Evaluating the effectiveness of institutions is a hard mission, and it causes numerous theoretical and methodological difficulties. This is especially true for evaluating the effectiveness of quasi-judicial institutions such as the United Nations Human Rights Committee (‘HRC’), as my 2019 EJIL article attempted to do. Therefore, first I would like to thank Andreas J. Ullmann and Andreas von Staden for providing me food for thought in their reply to my article (published in the latest issue of EJIL) and opening an important discussion regarding how to think about evaluating effectiveness of non-judicial institutions. Given the space limitation, I will not be able to answer each and every point Ullmann and von Staden raised. Therefore, I focus my rejoinder on three main subjects: the possibility of bias in the dataset, issues regarding the construction of the dataset, and issues regarding levels of analysis. I am very interested in additional comments and discussion, and welcome emails on the subject.
The first, and perhaps most significant, issue raised by the Ullmann and von Staden is that the dataset used for the study could have been biased. This is mainly because not all states answer the requests for follow-up information. Therefore, constructing a dataset that includes only data regarding communications for which the states responded to the request for follow-up information might be problematic, when one’s mission is to assess the general implementation of the views of the HRC in individual communications.

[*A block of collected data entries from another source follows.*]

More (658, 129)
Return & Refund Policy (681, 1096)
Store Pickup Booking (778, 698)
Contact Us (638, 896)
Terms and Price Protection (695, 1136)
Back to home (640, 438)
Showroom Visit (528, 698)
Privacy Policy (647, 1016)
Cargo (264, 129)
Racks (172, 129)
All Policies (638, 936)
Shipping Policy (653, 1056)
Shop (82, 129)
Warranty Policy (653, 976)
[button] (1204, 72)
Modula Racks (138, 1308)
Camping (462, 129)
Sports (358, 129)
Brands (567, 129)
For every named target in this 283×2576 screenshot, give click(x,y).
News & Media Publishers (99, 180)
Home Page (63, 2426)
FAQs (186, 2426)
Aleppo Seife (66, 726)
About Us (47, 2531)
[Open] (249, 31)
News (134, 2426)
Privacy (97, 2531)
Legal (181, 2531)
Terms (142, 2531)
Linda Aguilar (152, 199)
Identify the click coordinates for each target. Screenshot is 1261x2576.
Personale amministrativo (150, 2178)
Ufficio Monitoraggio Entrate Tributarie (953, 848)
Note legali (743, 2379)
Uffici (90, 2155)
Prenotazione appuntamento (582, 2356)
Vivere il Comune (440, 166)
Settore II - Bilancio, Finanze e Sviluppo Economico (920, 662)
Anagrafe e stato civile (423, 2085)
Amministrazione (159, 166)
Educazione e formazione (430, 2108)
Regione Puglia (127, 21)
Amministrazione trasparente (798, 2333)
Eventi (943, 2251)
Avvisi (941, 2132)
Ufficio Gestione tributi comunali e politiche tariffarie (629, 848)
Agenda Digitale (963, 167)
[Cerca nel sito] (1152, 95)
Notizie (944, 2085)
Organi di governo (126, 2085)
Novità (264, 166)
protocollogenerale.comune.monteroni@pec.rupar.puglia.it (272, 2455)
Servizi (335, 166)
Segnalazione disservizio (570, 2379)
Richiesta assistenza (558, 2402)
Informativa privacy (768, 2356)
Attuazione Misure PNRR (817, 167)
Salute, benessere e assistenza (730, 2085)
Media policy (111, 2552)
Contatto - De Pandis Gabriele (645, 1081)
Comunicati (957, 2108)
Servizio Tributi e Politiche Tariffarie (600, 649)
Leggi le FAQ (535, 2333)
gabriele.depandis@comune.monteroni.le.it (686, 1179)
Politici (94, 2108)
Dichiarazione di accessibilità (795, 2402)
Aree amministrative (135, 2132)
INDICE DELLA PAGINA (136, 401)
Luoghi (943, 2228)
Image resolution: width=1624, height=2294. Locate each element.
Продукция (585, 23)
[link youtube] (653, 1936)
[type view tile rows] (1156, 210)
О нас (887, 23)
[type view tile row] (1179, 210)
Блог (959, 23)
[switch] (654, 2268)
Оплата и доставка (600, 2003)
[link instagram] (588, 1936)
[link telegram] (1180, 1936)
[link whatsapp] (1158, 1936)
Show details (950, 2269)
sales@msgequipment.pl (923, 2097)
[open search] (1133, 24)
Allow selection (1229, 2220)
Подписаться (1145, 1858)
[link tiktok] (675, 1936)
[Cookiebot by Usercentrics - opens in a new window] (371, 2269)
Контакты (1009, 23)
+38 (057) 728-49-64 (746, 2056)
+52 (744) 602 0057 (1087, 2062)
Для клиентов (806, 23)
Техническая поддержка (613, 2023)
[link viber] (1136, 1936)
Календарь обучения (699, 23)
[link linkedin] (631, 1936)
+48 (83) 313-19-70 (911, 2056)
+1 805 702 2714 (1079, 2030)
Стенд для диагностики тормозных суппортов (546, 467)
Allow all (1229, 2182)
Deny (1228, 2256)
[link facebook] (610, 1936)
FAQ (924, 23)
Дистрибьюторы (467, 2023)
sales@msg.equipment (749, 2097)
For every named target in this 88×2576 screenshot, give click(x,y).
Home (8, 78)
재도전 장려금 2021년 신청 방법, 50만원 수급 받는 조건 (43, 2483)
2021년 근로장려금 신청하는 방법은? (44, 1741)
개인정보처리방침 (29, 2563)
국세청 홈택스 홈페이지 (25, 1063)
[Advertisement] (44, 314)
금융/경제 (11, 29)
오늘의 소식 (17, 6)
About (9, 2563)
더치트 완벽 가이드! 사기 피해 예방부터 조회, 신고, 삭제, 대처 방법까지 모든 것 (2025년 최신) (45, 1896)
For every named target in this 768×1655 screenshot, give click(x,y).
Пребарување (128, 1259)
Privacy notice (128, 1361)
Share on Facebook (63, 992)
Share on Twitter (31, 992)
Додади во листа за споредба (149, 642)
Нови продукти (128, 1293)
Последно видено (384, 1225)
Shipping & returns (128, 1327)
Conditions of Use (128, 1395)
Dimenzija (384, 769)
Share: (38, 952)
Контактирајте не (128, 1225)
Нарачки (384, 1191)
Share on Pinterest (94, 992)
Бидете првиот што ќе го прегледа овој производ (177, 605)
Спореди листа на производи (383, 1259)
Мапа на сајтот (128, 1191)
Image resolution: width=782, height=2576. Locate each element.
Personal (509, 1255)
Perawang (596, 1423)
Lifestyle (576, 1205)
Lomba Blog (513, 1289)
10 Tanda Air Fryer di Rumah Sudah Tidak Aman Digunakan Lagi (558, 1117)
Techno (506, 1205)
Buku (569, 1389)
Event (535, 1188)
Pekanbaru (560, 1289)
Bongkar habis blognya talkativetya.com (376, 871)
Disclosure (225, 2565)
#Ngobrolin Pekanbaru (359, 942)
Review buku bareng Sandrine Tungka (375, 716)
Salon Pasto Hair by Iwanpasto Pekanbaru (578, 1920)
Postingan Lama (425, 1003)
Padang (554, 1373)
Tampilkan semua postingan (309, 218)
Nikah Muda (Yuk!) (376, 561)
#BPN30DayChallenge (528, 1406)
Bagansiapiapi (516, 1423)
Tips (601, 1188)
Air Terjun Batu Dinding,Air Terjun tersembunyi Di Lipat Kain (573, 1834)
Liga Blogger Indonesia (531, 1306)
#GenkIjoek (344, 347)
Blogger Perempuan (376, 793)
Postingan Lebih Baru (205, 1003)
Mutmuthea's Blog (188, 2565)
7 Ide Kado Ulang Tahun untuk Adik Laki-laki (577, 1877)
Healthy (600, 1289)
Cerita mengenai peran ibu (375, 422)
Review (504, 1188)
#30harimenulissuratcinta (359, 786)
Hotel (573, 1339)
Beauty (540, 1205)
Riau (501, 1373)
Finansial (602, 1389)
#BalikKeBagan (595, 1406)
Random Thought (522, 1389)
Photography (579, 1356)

As I mentioned in the article, this was indeed a concern, and I addressed this issue by comparing the states in the dataset that I used for the article, with a previous dataset that I had (which included all communications filed against states during a somewhat equivalent period of time). I tested whether the states in the two dataset might differ regarding human rights score and polity score (using a t-test, given that the number of observations was larger than 30). I performed the t-test at the level of the communications. The analysis showed that there was no statistically significant difference between the two datasets, and thus the dataset used for the article was not necessarily biased. I agree that there might be other relevant characteristics in which the states may differ, besides human rights score and polity score for which I tested. However, since it is impossible to test each and every possible difference between states, the researcher has to make certain methodological choices. I decided to test for human rights and polity score because I assumed that there was a high probability that these two characteristics may influence the decision to file a report. I was also more comfortable with using those two specific variables, since they are very highly correlated with the other variables that I used (r>0.7 in most cases, including variables such as GDP or government effectiveness). Therefore, even if there was a certain bias regarding those variables, it is probably not a very significant one.
It is also important to note in this regard, that (with a few exceptions) in recent years communications are usually filed against states that are more human rights abiding (see Shikhelman, ‘Access to Justice in the United Nations Human Rights Committee’ (2018), 39 Michigan Journal of International Law 453). This problematic situation by itself can explain why we might not see a significant difference between the states against which communications are filed, and the states eventually replying to the follow-up requests.
To further support their concern regarding a possible bias, Ullman and Von Staden compare the number of communications filed against states in my dataset, with the number of communications included in the dataset which they constructed. Ullman and Von Staden argue that in there is a considerable mismatch between the frequency in which sates appear in their datasets and in my dataset. For instance, whereas in their dataset, two of the states against which most communications have been filed were Republic of Korea and Jamaica, these states do not appear in my dataset at all.
I disagree with Ullman and Von Staden’s conclusion based on the comparison between the two datasets. One of the main explanations for the difference in the datasets would be that whereas their dataset included all the communications filed since 1977, my dataset is much more limited in time, and all but three of the communications in it were filed after 2002. Since the patterns of filing communications against certain states have majorly changed over time, this can indeed explain the differences that they observe in the patterns of states. Therefore, comparing such different time periods might equal to comparing ‘apples and oranges’.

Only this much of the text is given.